Material:
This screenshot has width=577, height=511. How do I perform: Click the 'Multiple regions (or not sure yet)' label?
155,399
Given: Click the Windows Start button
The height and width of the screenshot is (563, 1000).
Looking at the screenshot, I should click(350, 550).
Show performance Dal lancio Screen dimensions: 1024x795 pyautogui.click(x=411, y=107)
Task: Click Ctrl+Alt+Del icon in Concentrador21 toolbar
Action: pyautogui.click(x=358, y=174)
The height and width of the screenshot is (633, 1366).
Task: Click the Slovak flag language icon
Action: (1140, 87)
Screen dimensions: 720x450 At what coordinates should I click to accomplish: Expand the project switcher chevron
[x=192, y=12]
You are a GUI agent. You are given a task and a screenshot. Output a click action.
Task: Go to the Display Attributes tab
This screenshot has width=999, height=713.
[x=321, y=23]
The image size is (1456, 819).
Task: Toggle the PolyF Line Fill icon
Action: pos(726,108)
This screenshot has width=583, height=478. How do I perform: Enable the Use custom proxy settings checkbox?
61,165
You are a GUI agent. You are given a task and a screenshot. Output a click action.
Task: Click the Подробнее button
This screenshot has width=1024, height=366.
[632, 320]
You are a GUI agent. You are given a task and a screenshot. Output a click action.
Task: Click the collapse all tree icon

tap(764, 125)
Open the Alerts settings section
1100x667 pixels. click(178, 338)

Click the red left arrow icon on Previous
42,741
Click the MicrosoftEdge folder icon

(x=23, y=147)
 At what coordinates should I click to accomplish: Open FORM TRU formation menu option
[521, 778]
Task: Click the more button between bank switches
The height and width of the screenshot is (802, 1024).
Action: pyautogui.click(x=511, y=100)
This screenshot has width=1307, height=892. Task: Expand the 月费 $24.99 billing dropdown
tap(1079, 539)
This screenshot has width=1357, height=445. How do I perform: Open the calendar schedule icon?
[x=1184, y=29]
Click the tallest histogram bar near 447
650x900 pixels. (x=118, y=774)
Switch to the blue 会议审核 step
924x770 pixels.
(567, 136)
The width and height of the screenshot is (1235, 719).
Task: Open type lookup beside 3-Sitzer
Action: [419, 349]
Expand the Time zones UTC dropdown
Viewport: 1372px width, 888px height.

Set task:
Please reproduce all of the entries above word for word, leaving nothing out.

Output for this exercise:
This screenshot has width=577, height=511. How do I perform: Click the 'Multiple regions (or not sure yet)' label?
155,399
Given: Click the Windows Start button
The height and width of the screenshot is (563, 1000).
Looking at the screenshot, I should click(350, 550).
Show performance Dal lancio Screen dimensions: 1024x795 pyautogui.click(x=411, y=107)
Task: Click Ctrl+Alt+Del icon in Concentrador21 toolbar
Action: pyautogui.click(x=358, y=174)
The height and width of the screenshot is (633, 1366).
Task: Click the Slovak flag language icon
Action: (1140, 87)
Screen dimensions: 720x450 At what coordinates should I click to accomplish: Expand the project switcher chevron
[x=192, y=12]
You are a GUI agent. You are given a task and a screenshot. Output a click action.
Task: Go to the Display Attributes tab
This screenshot has width=999, height=713.
[x=321, y=23]
The image size is (1456, 819).
Task: Toggle the PolyF Line Fill icon
Action: pos(726,108)
This screenshot has width=583, height=478. How do I perform: Enable the Use custom proxy settings checkbox?
61,165
You are a GUI agent. You are given a task and a screenshot. Output a click action.
Task: Click the Подробнее button
This screenshot has width=1024, height=366.
[632, 320]
You are a GUI agent. You are given a task and a screenshot. Output a click action.
Task: Click the collapse all tree icon

tap(764, 125)
Open the Alerts settings section
1100x667 pixels. click(178, 338)

Click the red left arrow icon on Previous
42,741
Click the MicrosoftEdge folder icon

(x=23, y=147)
 At what coordinates should I click to accomplish: Open FORM TRU formation menu option
[521, 778]
Task: Click the more button between bank switches
The height and width of the screenshot is (802, 1024).
Action: pyautogui.click(x=511, y=100)
This screenshot has width=1307, height=892. Task: Expand the 月费 $24.99 billing dropdown
tap(1079, 539)
This screenshot has width=1357, height=445. How do I perform: Open the calendar schedule icon?
[x=1184, y=29]
Click the tallest histogram bar near 447
650x900 pixels. (x=118, y=774)
Switch to the blue 会议审核 step
924x770 pixels.
(567, 136)
The width and height of the screenshot is (1235, 719).
Task: Open type lookup beside 3-Sitzer
Action: [419, 349]
Expand the Time zones UTC dropdown
Viewport: 1372px width, 888px height.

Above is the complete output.